= Music examination =

Assessment of musical instrument proficiency

Music examinations are a method of formally assessing the accomplishments of pupils learning musical instruments.

Trinity College London was the first organization to offer examinations in music to external students in 1877. Trinity College London conducts around 850,000 assessments per year worldwide. The Associated Board of the Royal Schools of Music conducts around 650,000 assessments per year in 93 countries.

==Eligibility==

Many students who enter the music exams have taken a course of music lessons with a private tutor, although some are self-taught. Often this is a way for children to receive music training over and above what is provided at their usual place of learning, although private lessons are also popular with adults who turn to music later in life.

Although there are music examinations available to school and university students alongside other regular qualifications and assessments, there are also a number of independent bodies who solely provide assessments which are open to all.

==Content and structure==

Music exams are set in both theory and practical aspects. The theory examinations are taken by pupils of all instruments and typically cover areas such as musical notation, harmony and composition. The practical exams concentrate on a particular instrument (i.e., piano, guitar, flute) and style of music (i.e., classical, jazz, popular). They cover elements such as playing set pieces, technical work including scales, sight reading, aural, musical knowledge and improvisation.

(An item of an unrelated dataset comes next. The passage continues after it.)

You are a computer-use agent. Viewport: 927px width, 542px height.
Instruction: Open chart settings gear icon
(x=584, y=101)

In the United Kingdom, graded music exams are offered at grades 1 to 8, with Grade 1 being the entry level, and Grade 8 being the standard required for entry to higher study in a music college. Some exam boards offer additional levels, before Grade 1 and/or after Grade 8. Different music exam boards may have different grade levels for instruments and music theory.

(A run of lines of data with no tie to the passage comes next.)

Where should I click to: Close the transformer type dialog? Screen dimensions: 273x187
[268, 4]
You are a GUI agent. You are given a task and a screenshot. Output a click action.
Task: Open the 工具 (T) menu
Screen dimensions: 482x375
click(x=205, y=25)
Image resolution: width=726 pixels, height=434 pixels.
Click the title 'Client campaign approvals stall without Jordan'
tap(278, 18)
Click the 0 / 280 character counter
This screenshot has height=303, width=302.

There are also music exams which do not follow the graded system, but have other designations. For instance, the Royal School of Church Music's Voice for Life training scheme designates levels by color (White, Light Blue, Dark Blue, Red, Silver, Gold) and awards by metal (Bronze Award, Silver Award, Gold Award).

==Recognition==

Some qualifications are recognised by regulatory bodies, such as Ofqual, whereas others are not.

Some qualifications are recognised, in the admissions process for colleges and universities, as demonstrating the musical ability of the student. The UCAS Tariff awards points for certain graded music exams.

Examination results or credits may or may not be transferable from one exam board to the other.

==Examination boards==

Notable music examination boards include:
- ANZCA Music Examinations
- Associated Boards of the Royal Schools of Music
- Australian Guild of Music
- Australian Music Examinations Board
- London College of Music
- Music Teachers' Board
- Music Teachers National Association
- Music Teachers' Association of California
- New Zealand Music Examinations Board
- Rockschool Awards
- The Royal Conservatory of Music
- Royal Irish Academy of Music
- Royal School of Church Music
- St. Cecilia School of Music
- Trinity College London
- University of South Africa - Directorate Music
- Victoria College of Music and Drama

These examination boards offer exams in music theory as well as in musical performance.